Incident Report
Subform I: General Information
1. Report Type.
New incident report
Incident Report Number: 2011-0061
2. Registrant Information.
Registrant Reference Number: 100014562
Registrant Name (Full Legal Name no abbreviations): Wellmark International
Address: 100 Stone Road West, Suite 111
City: Guelph
Prov / State: Ontario
Country: Canada
Postal Code: N1G5L3
3. Select the appropriate subform(s) for the incident.
Domestic Animal
4. Date registrant was first informed of the incident.
08-FEB-10
5. Location of incident.
Country: CANADA
Prov / State: ONTARIO
6. Date incident was first observed.
04-FEB-10
Product Description
7. a) Provide the active ingredient and, if available, the registration number and product name (include all tank mixes). If the product is not registered provide a submission number.
Active(s)
PMRA Registration No. 26494
PMRA Submission No.
EPA Registration No.
Product Name: Zodiac Fleatrol Power Spot Flea and Tick Control for Dogs Under 14 kg
- Active Ingredient(s)
- (S)-METHOPRENE
- PERMETHRIN
7. b) Type of formulation.
Application Information
8. Product was applied?
Yes
9. Application Rate.
1
Units: mL
10. Site pesticide was applied to (select all that apply).
Site: Animal / Usage sur un animal domestique
11. Provide any additional information regarding application (how it was applied, amount applied, the size of the area treated etc).
On February 2, 2010 the owner applied the product to the dog for prevention.

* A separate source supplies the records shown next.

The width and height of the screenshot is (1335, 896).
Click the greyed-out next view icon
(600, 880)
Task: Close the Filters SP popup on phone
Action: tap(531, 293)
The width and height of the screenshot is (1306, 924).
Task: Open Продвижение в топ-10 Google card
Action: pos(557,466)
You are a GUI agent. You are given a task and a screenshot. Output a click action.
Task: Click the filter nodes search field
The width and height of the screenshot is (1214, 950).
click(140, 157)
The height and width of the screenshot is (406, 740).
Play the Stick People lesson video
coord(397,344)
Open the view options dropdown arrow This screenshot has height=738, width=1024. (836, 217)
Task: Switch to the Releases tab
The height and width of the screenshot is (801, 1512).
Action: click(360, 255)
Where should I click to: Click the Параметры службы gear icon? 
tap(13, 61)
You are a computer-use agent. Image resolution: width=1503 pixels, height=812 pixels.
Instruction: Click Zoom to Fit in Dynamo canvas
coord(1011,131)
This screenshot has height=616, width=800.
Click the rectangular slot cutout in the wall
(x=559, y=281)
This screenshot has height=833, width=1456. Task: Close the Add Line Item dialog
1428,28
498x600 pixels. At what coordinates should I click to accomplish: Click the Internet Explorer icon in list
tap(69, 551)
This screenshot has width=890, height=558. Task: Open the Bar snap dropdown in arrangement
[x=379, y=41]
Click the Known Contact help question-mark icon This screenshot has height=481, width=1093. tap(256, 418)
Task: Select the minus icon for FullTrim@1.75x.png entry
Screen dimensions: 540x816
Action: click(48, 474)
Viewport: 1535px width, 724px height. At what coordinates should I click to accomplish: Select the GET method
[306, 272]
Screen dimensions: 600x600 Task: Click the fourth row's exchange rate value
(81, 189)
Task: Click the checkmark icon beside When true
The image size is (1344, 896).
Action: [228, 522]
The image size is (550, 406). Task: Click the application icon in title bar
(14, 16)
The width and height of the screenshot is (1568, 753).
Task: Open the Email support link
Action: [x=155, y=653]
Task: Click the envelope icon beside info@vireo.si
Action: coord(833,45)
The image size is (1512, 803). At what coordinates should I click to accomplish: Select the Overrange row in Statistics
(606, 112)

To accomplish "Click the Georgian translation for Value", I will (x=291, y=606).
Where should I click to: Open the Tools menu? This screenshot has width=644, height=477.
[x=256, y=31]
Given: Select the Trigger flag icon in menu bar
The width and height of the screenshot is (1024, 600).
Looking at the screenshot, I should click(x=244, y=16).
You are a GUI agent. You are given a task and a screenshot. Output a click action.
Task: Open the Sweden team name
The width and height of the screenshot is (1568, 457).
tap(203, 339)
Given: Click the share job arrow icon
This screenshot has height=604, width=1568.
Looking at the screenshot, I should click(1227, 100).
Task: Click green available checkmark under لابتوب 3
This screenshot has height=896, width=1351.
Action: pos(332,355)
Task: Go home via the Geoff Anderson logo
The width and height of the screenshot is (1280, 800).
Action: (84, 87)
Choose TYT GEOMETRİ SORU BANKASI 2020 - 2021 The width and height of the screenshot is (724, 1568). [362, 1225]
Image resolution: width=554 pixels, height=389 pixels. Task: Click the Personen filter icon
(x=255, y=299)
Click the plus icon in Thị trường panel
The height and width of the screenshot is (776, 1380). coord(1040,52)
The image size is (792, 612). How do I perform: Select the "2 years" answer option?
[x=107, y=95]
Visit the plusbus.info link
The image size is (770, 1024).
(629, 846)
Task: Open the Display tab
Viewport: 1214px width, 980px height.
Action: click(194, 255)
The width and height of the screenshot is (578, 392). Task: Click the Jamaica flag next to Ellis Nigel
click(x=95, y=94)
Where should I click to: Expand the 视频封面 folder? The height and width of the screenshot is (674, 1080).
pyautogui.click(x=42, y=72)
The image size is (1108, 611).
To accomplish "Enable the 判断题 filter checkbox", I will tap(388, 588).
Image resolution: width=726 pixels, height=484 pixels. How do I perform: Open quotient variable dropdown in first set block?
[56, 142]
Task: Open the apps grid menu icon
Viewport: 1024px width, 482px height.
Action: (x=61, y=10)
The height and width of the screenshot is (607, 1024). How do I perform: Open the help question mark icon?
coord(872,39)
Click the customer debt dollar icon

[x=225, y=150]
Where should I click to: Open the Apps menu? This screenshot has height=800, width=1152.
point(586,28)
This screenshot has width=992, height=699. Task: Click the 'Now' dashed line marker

To be determined by Registrant
12. In your opinion, was the product used according to the label instructions?
Yes
Subform III: Domestic Animal Incident Report
1. Source of Report
Medical Professional
2. Type of animal affected
Dog / Chien
3. Breed
Yorkshire Terrier
4. Number of animals affected
1
5. Sex
Female
6. Age (provide a range if necessary )
0.67
7. Weight (provide a range if necessary )
1.4
kg
8. Route(s) of exposure
Skin
9. What was the length of exposure?
Unknown / Inconnu
10. Time between exposure and onset of symptoms
>24 hrs <=3 days / >24 h <=3 jours
11. List all symptoms
System
- Gastrointestinal System
- Symptom - Vomiting
- Symptom - Diarrhea
- Symptom - Loss of appetite
12. How long did the symptoms last?
>3 days <=1 wk / >3 jours <=1 sem
13. Was medical treatment provided? Provide details in question 17.
Yes
14. a) Was the animal hospitalized?
Yes
14. b) How long was the animal hospitalized?
1
Day(s) / Jour(s)
15. Outcome of the incident
Fully Recovered / Complètement rétabli
16. How was the animal exposed?
Treatment / Traitement
17. Provide any additional details about the incident
(eg. description of the frequency and severity of the symptoms
On February 8, 2010 the owner took the cat to the veterinarian. The APSS veterinarian stated dermal reactions can occur within the first 72 hours. The APSS veterinarian recommended bathing the dog, performing a diagnostic evaluation, and providing symptomatic care.
To be determined by Registrant
18. Severity classification (if there is more than 1 possible classification
Moderate
19. Provide supplemental information here
On February 10, 2010 an APSS technician contacted the veterinary clinic to follow up the case. The veterinary staff stated the dog recovered after overnight supportive case and was discharged on February 9, 2010 to the owners' care.